Islam melarang perkawinan antara laki-laki muslim dengan perempuan musyrik dalam pengertian yang luas itu, terutama sekali dimaksudkan agar keselamatan keyakinan agama suami dan anak-anaknya benar-benar terjamin, demikian pula keserasian hidup rumah tangga benar-benar dapat tercapai. Lebih jelas lagi bila ditekankan kepada keselamatan pendidikan agama anak-anak yang bagian terbesar peranannya berada ditangan Ibu. Dapat kita bayangkan betapa sukarnya menanamkan pendidikan agama Islam kepada anak-anak yang ayahnya beragama Islam sedangkan Ibunya non muslim, misalnya yang sama sekali tidak mempunyai titik-titik pertemuan dengan keyakinan Islam.
Membiarkan terjadinya perkawinan antara laki-laki muslim dengan perempuan musyrik dalam waktu dekat akan berakibat hilangnya eksistensi Islam dalam kehidupan masyarakat. Dimulai dengan hilangya rasa gairah terhadap Islam sebagai agama yang wajib di tegakkan di tengah-tengah kehidupan umat manusia.
Menurut Islam perkawinan yang sah adalah perkawinan yang dilakukan dengan memenuhi rukun dan syarat-syarat perkawinan, sedangkan perkawinan antara orang yang berlainan agama dianggap tidak sah menurut islam. Dan untuk menentukan sah tidaknya perkawinan beda agama harus diserahkan sepenuhnya kepada hukum agama.

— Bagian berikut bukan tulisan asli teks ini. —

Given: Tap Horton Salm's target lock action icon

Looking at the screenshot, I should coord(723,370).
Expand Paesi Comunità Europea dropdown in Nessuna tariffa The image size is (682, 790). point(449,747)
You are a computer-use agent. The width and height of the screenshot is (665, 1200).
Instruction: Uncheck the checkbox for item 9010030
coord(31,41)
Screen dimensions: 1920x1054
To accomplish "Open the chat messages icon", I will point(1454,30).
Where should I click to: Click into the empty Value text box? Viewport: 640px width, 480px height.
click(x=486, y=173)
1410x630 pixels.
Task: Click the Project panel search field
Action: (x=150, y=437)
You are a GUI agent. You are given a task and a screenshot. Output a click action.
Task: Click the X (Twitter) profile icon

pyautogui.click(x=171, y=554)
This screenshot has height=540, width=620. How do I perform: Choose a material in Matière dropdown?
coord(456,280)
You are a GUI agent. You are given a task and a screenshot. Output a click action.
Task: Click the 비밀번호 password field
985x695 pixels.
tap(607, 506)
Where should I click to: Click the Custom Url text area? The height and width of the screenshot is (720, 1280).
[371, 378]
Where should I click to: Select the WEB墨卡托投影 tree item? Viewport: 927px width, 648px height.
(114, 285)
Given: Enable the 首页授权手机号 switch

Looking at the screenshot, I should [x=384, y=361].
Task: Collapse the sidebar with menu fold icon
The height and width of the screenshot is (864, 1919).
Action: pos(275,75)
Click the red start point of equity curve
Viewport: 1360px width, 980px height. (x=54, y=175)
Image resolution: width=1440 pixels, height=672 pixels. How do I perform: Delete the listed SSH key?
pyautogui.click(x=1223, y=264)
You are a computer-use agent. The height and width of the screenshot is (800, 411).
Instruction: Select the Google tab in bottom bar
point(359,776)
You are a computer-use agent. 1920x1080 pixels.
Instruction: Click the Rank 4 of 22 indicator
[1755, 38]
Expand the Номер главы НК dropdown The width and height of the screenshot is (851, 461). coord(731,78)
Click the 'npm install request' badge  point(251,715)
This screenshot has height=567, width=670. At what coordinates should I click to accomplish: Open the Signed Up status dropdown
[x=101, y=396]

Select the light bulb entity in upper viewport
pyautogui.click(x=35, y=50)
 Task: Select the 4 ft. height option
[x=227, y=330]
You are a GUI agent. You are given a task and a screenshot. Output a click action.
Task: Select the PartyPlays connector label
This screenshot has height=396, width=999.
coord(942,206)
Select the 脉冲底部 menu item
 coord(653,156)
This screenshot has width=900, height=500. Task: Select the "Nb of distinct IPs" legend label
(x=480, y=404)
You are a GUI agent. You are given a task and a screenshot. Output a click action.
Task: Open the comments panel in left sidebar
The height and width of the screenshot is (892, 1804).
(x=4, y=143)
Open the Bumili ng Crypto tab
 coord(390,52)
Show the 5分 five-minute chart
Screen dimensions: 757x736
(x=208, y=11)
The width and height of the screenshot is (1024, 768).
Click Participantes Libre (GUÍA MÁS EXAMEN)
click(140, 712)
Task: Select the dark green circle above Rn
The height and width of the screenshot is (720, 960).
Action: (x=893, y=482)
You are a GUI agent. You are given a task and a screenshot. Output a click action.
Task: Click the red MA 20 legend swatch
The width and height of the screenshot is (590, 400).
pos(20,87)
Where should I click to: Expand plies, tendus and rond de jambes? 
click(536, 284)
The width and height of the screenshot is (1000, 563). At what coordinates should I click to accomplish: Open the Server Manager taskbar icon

Orang yang telah melaksanaan perkawinan beda agama maka pelakunya akan menghadapi beberapa resiko baik secara hokum maupun sosial kemasyarakatan, bahkan akan menimbulkan berbagai konflik atau pertentangan dalam kehidupan keluarga atau rumah tangga, serta akan menimbulkan kesulitan hubungan suami istri dan pendidikan anak-anak, lebih jika mereka berbeda tanah air, bahasa, kebudayaan, dan tradisi.
Namun demikian orang yang berprilaku tidak perlu ditambah tiadanya hidayah dari Allah, penjelasan perkawinan akibat beda agama tidaklah berarti, maka masih tidak bisa kita fahami bagaimana seorang muslim, apalagi muslimah bisa melakukan ibadah dengan benar dan lurus sementara mereka beda agama.
1.2. Rumusan Masalah
Berdasarkan latar belakang diatas, maka masalah yang dianggap relevan dan perlu pengkajian mendalam pada penelitian penulisan ini adalah
1. Bagaimana hukumnya Perkawinan Beda Agama perspektif hukum Islam?
2. Bagaimanakah akibat hukumnya terhadap Perkawinan Beda Agama perspektif hukum Islam ?
1.3. Tujuan Penelitian
Penulis mempunyai berbagai macam tujuan, yakni tujuan umum dan tujuan khusus, lebih jelasnya penulis uraikan sebagai berikut:
1) Untuk mengetahui hukum Perkawinan Beda Agama perspektif hukum Islam.
2) Untuk mengetahui akibat hukumnya terhadap Perkawinan Beda Agama perspektif hukum Islam.
1.4. Manfaat Penelitian
dalam penelitian ini bermanfa’at sebagai:
1. Dengan memahami hukum Perkawinan Beda Agama Perspektif hukum Islam, maka diharapkan dapat menjadi payung hukum bagi yang berkepentingan.
2. Dengan memahami akibat hukumnya terhadap Perkawinan Beda Agama, maka diharapkan dapat membuka motivasi intelektual terhadap pihak-pihak secara langsung maupun tidak langsung, baik untuk penulis maupun bagi si pembaca.